Dataset entries
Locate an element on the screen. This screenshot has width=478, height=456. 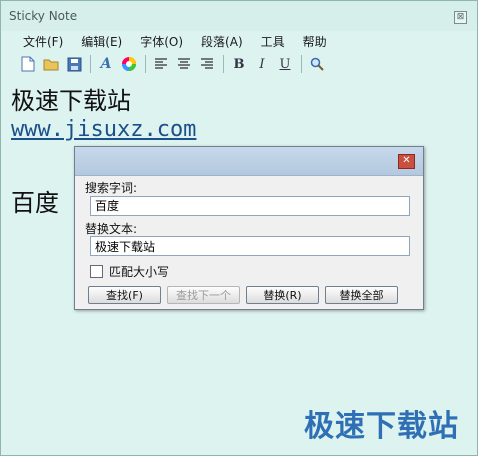
dialog-buttons: 查找(F) 查找下一个 替换(R) 替换全部 is located at coordinates (252, 295).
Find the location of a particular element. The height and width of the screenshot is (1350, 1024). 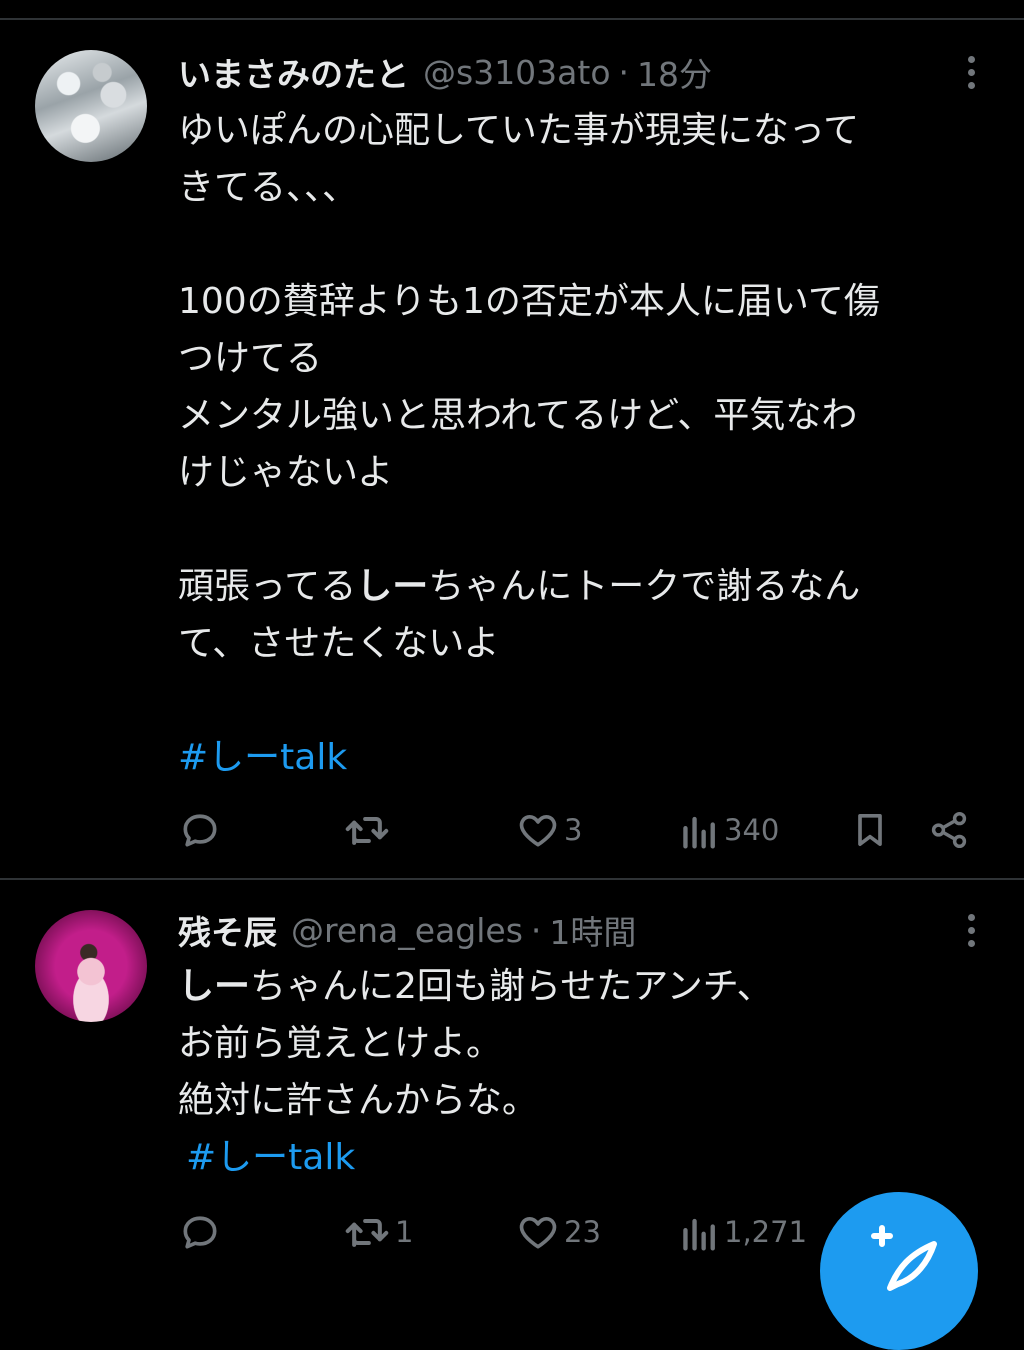

text-line: けじゃないよ is located at coordinates (286, 472).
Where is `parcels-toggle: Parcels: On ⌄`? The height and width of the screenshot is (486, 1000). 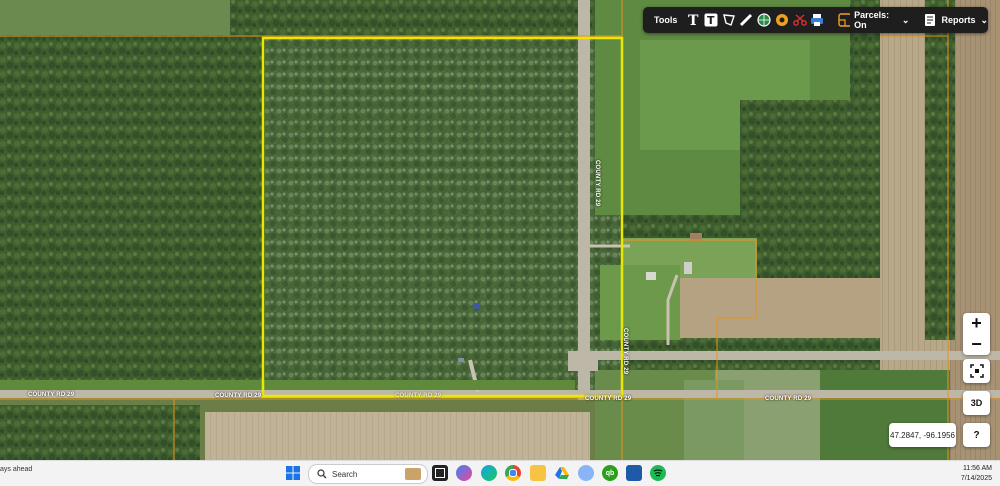 parcels-toggle: Parcels: On ⌄ is located at coordinates (874, 20).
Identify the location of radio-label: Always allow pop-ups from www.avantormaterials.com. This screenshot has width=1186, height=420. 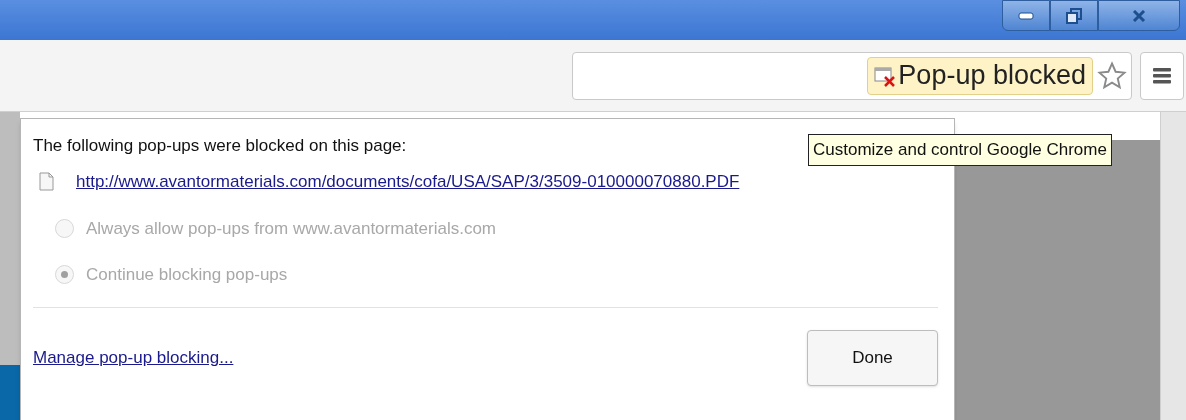
(292, 229).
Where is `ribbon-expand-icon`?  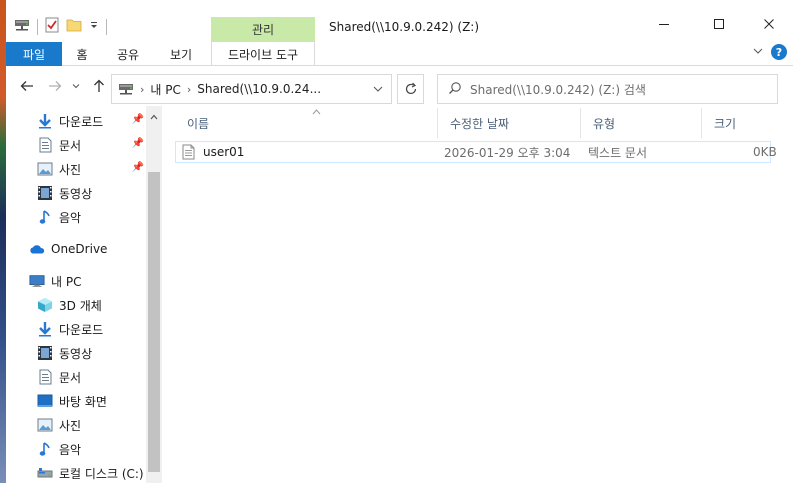 ribbon-expand-icon is located at coordinates (758, 52).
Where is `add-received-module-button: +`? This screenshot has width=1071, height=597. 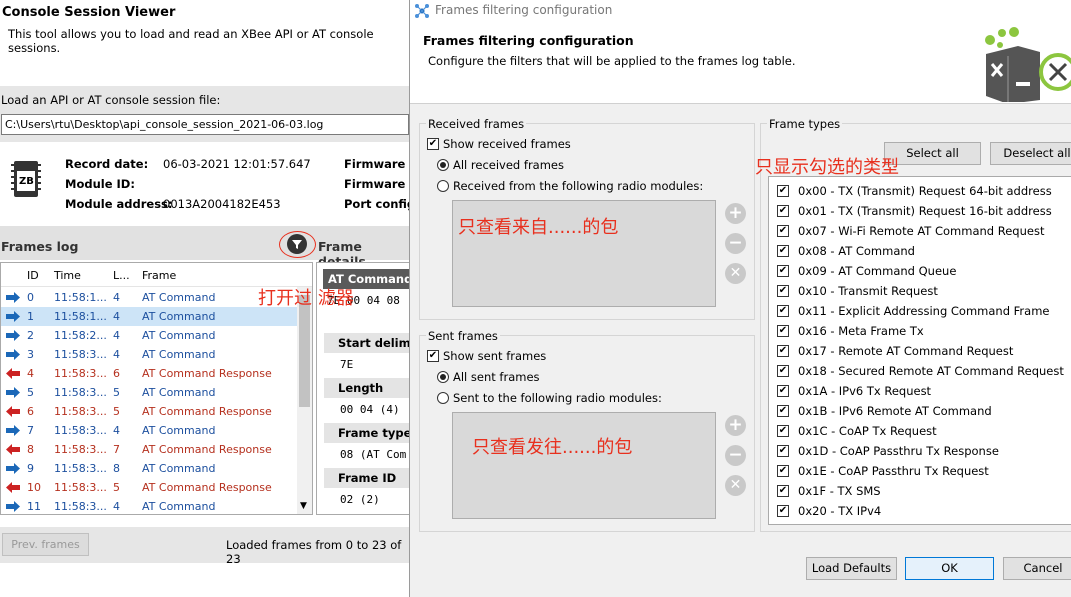
add-received-module-button: + is located at coordinates (736, 214).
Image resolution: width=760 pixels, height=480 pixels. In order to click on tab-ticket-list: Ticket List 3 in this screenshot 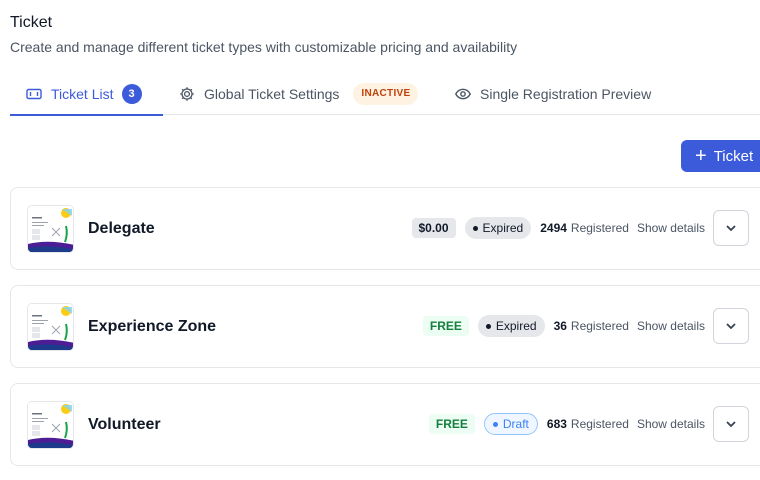, I will do `click(86, 94)`.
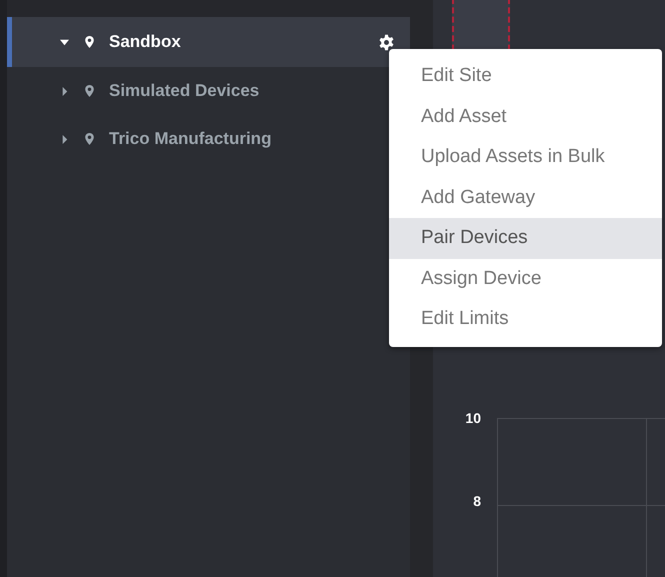 The height and width of the screenshot is (577, 665). Describe the element at coordinates (386, 42) in the screenshot. I see `settings-icon` at that location.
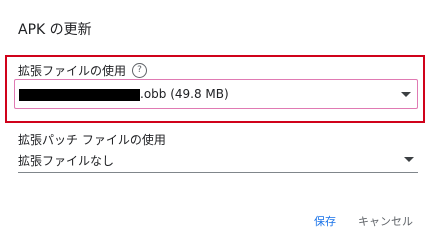  Describe the element at coordinates (55, 30) in the screenshot. I see `dialog-title: APK の更新` at that location.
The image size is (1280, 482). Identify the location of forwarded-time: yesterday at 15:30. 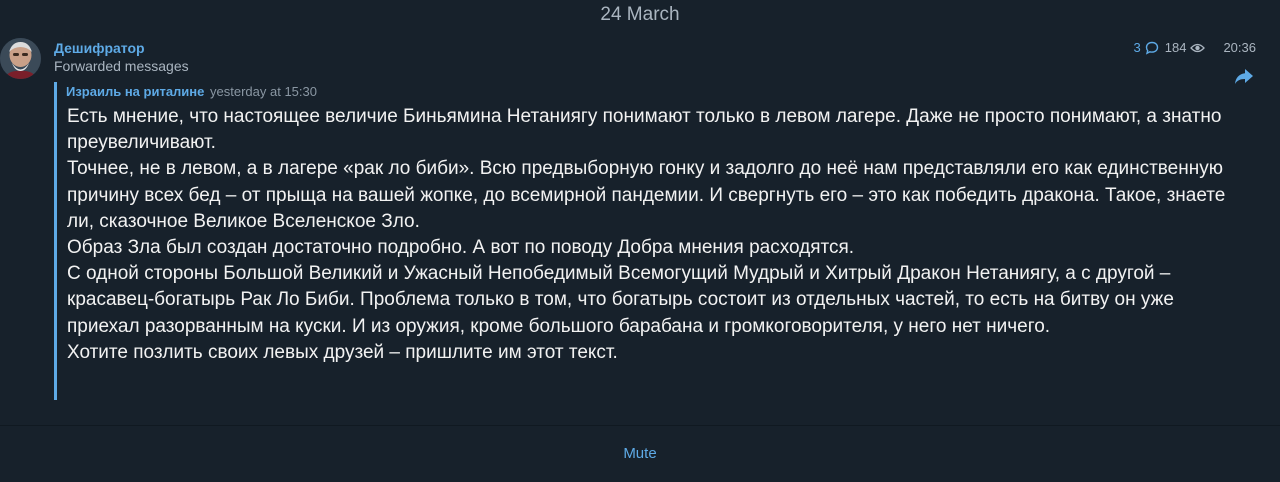
(264, 92).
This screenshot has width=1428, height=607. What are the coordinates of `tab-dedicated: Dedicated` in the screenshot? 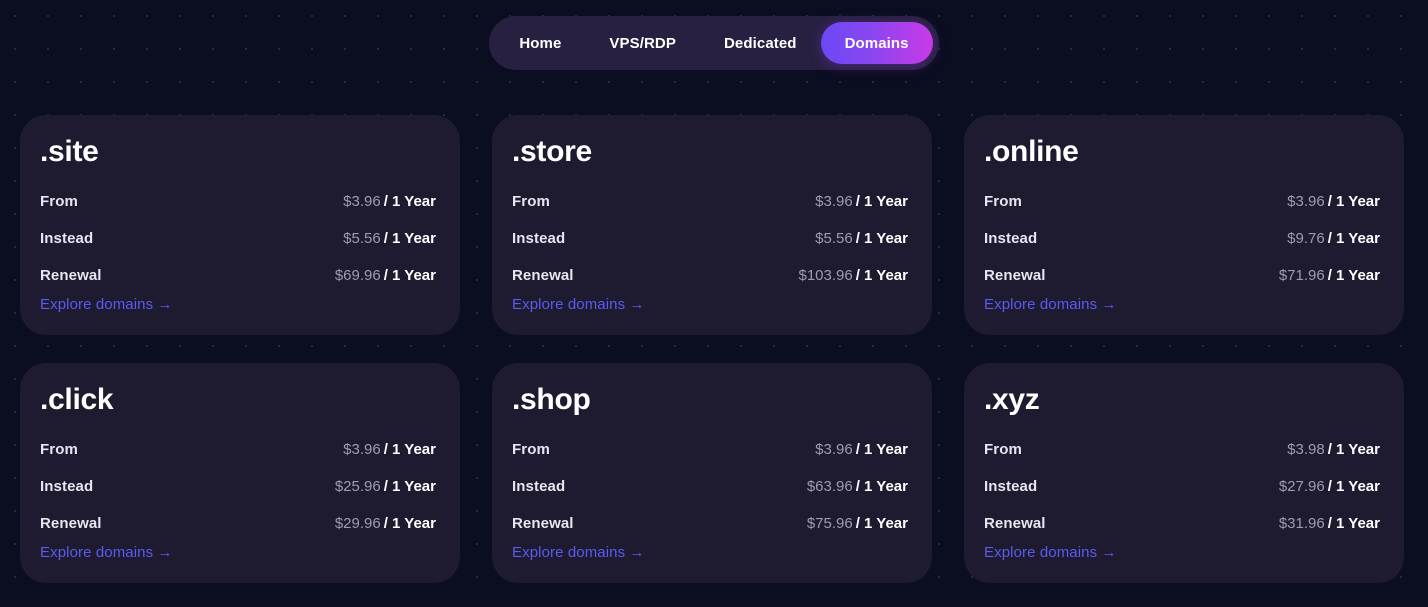 It's located at (760, 43).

# Your assignment
Copy out the lines above, beginning with the line that contains "has width=1071, height=597." and continuing through the line that contains "add-received-module-button: + is", and leave the pictures out of your copy.

# Answer box
Where is `add-received-module-button: +`? This screenshot has width=1071, height=597. 
add-received-module-button: + is located at coordinates (736, 214).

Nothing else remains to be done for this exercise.